(TASK PROMPT) I'd like an exact copy of every line from the start of the entries below through the line containing "is (540, 720).", please.

------ TASK DATA ------

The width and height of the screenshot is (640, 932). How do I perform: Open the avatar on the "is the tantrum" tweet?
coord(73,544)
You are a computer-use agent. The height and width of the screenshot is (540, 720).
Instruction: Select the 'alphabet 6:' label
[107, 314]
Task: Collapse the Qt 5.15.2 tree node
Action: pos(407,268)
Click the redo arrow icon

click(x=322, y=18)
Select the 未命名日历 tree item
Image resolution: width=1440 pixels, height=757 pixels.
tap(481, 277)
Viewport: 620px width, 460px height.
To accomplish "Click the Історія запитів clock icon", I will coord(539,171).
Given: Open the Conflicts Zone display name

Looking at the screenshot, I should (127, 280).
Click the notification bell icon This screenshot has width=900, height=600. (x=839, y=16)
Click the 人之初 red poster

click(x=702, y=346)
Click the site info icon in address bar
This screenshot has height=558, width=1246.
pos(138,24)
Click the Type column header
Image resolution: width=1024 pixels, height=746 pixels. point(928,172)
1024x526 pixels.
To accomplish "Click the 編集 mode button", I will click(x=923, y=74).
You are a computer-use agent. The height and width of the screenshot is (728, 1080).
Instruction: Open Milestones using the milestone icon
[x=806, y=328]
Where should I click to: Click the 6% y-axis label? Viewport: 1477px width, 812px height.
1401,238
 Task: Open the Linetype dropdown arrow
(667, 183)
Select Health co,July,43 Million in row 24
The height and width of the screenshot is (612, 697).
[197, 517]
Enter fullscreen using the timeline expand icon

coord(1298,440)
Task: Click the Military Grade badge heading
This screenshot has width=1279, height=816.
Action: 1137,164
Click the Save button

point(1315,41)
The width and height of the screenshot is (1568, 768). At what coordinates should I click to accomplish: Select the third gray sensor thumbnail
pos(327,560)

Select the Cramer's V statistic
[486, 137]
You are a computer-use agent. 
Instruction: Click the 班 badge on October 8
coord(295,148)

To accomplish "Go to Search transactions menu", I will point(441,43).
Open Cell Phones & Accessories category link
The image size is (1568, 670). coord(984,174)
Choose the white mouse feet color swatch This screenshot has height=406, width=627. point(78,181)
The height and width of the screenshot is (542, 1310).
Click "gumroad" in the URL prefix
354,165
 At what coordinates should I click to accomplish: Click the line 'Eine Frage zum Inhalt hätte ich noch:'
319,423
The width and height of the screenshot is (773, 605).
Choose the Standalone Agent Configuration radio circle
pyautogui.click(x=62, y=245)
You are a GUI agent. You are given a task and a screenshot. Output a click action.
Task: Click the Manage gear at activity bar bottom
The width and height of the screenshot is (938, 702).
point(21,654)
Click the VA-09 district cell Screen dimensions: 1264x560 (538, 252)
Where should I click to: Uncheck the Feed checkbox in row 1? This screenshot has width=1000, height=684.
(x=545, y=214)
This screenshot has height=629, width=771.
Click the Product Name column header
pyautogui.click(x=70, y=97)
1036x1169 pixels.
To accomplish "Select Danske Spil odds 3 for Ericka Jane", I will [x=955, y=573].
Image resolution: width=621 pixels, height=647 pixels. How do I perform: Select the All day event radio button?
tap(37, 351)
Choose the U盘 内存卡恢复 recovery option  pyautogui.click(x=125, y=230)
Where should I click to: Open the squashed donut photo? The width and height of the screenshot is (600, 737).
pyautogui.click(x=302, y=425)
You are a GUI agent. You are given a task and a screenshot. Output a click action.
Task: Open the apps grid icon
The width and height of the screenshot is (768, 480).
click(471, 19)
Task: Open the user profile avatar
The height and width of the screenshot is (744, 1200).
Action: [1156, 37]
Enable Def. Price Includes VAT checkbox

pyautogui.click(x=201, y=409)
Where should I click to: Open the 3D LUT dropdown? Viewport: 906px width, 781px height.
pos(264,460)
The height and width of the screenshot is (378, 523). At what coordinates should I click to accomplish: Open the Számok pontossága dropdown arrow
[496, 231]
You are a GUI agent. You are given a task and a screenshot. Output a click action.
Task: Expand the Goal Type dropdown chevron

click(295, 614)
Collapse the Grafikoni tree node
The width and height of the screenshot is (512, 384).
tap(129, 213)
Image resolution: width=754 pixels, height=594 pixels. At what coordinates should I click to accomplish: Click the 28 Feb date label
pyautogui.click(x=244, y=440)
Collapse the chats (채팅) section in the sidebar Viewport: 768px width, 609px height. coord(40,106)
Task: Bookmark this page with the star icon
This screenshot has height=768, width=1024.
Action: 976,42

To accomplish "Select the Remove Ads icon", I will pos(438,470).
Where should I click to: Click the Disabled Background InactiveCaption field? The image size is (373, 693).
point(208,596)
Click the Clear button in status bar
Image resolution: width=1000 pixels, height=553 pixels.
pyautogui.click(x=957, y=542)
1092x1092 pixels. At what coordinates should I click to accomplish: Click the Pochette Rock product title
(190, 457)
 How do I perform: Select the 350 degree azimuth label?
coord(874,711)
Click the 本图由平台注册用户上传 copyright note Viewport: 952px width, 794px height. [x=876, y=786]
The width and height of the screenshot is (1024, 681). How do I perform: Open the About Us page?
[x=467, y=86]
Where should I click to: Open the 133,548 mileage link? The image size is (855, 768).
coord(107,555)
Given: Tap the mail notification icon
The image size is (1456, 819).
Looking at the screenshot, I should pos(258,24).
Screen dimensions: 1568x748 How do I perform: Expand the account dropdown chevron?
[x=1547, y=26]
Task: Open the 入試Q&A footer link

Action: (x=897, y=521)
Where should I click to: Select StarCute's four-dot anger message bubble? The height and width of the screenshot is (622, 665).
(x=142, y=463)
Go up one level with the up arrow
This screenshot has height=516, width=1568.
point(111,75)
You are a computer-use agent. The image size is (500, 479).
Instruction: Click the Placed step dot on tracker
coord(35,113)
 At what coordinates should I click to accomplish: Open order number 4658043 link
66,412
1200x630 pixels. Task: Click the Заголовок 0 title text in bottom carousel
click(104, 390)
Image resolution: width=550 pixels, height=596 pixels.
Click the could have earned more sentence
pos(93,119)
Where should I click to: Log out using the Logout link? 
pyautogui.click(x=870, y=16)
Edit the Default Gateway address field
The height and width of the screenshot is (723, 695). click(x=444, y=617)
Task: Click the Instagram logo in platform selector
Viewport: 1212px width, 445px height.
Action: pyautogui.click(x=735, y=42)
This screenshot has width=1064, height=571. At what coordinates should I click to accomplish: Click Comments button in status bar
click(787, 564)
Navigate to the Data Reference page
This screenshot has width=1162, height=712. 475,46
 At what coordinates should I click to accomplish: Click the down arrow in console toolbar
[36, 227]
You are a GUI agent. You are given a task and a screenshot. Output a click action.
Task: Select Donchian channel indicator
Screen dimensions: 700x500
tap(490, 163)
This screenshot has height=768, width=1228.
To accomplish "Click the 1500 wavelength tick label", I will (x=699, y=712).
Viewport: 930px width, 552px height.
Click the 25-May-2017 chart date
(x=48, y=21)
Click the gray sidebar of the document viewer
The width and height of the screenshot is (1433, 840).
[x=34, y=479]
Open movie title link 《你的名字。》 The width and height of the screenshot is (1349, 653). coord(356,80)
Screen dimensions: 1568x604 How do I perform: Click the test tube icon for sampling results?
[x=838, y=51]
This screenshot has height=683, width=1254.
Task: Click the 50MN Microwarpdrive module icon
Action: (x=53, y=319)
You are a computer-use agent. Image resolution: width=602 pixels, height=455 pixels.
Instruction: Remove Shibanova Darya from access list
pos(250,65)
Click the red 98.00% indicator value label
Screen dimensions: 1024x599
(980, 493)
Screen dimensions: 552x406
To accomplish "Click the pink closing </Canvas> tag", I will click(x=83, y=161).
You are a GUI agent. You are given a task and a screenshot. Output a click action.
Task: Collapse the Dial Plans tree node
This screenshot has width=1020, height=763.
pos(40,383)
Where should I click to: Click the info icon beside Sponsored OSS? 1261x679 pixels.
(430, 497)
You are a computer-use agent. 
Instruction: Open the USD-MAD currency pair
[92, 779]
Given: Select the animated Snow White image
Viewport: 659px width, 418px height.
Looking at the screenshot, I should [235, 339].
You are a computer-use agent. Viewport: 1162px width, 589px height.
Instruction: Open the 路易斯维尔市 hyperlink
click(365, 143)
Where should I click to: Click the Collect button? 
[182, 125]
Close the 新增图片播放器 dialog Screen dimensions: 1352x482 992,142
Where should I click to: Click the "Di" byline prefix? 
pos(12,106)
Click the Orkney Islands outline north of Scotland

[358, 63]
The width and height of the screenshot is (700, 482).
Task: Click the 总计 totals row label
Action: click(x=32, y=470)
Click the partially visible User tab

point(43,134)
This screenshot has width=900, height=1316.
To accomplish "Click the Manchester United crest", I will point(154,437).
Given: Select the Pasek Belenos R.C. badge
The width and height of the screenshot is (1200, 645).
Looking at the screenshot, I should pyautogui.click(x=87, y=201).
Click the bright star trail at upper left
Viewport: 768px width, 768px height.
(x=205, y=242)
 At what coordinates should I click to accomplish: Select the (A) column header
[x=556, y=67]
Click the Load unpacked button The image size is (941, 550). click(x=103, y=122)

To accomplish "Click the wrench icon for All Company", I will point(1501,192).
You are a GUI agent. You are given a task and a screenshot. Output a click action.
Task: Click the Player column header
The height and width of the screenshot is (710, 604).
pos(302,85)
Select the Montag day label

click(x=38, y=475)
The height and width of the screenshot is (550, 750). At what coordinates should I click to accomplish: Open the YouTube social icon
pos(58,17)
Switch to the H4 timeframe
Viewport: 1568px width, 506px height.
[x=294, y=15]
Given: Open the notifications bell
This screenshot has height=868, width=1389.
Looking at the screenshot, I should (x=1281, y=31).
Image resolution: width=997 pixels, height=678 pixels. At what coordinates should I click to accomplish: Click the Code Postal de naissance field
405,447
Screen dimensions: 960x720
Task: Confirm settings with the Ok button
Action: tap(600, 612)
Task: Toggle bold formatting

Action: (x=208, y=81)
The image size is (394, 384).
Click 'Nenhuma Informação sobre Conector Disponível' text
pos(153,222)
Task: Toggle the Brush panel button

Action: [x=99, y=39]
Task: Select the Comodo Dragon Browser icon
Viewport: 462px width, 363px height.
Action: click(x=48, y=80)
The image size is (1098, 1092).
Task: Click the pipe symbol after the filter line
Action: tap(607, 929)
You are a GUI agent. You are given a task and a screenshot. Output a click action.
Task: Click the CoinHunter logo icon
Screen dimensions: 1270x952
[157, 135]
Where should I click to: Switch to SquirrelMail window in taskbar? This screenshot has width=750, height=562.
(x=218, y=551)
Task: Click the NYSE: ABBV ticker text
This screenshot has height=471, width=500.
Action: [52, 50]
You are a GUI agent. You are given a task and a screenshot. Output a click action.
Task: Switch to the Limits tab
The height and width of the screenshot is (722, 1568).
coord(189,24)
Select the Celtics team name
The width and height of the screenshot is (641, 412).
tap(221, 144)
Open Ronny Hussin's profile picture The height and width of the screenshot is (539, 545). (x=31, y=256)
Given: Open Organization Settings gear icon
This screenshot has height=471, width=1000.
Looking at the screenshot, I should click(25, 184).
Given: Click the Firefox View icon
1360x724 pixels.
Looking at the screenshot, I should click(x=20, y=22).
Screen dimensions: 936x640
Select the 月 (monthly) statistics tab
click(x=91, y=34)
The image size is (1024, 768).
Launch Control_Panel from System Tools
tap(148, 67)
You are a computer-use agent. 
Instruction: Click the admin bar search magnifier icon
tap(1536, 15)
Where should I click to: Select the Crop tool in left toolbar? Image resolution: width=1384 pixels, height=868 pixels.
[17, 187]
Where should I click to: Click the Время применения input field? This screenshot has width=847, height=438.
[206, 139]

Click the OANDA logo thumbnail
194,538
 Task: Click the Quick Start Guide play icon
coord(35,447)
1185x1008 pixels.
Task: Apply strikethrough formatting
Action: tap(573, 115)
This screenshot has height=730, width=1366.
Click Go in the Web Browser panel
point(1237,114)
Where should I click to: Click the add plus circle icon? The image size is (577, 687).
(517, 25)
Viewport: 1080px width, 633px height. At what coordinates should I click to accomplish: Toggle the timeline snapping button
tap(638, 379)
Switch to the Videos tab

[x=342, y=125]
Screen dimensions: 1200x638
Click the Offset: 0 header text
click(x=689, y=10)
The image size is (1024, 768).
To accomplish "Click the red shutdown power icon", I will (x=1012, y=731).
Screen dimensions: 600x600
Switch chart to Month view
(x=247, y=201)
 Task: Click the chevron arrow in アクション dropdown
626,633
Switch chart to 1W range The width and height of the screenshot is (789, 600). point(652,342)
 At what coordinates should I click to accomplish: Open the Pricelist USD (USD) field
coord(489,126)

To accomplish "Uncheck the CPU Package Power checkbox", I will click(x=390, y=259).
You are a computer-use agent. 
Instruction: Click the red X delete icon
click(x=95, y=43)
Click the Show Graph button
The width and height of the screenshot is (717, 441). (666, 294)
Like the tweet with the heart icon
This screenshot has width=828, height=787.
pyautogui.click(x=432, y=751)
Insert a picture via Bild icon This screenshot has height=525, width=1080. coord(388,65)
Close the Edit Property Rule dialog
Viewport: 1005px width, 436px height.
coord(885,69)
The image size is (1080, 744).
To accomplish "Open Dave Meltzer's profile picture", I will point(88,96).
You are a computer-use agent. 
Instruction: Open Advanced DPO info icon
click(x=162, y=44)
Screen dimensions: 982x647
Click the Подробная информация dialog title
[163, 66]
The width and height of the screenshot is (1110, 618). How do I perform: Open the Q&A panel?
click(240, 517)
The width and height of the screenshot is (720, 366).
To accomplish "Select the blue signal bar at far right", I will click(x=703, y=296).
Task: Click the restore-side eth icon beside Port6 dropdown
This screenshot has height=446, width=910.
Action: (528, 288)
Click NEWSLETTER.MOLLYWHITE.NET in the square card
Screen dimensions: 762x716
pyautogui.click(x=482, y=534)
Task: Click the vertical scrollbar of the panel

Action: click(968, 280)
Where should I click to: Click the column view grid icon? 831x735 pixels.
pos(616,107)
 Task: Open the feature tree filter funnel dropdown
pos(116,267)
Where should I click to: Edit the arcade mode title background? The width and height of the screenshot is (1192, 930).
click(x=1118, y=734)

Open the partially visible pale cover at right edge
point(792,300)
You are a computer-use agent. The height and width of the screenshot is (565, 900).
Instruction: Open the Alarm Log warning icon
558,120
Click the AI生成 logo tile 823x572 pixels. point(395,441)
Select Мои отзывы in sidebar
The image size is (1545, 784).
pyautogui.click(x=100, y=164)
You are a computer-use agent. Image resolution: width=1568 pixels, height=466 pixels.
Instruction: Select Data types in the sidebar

------

(RESPONSE TO THIS EXERCISE)
The width and height of the screenshot is (640, 932). How do I perform: Open the avatar on the "is the tantrum" tweet?
coord(73,544)
You are a computer-use agent. The height and width of the screenshot is (540, 720).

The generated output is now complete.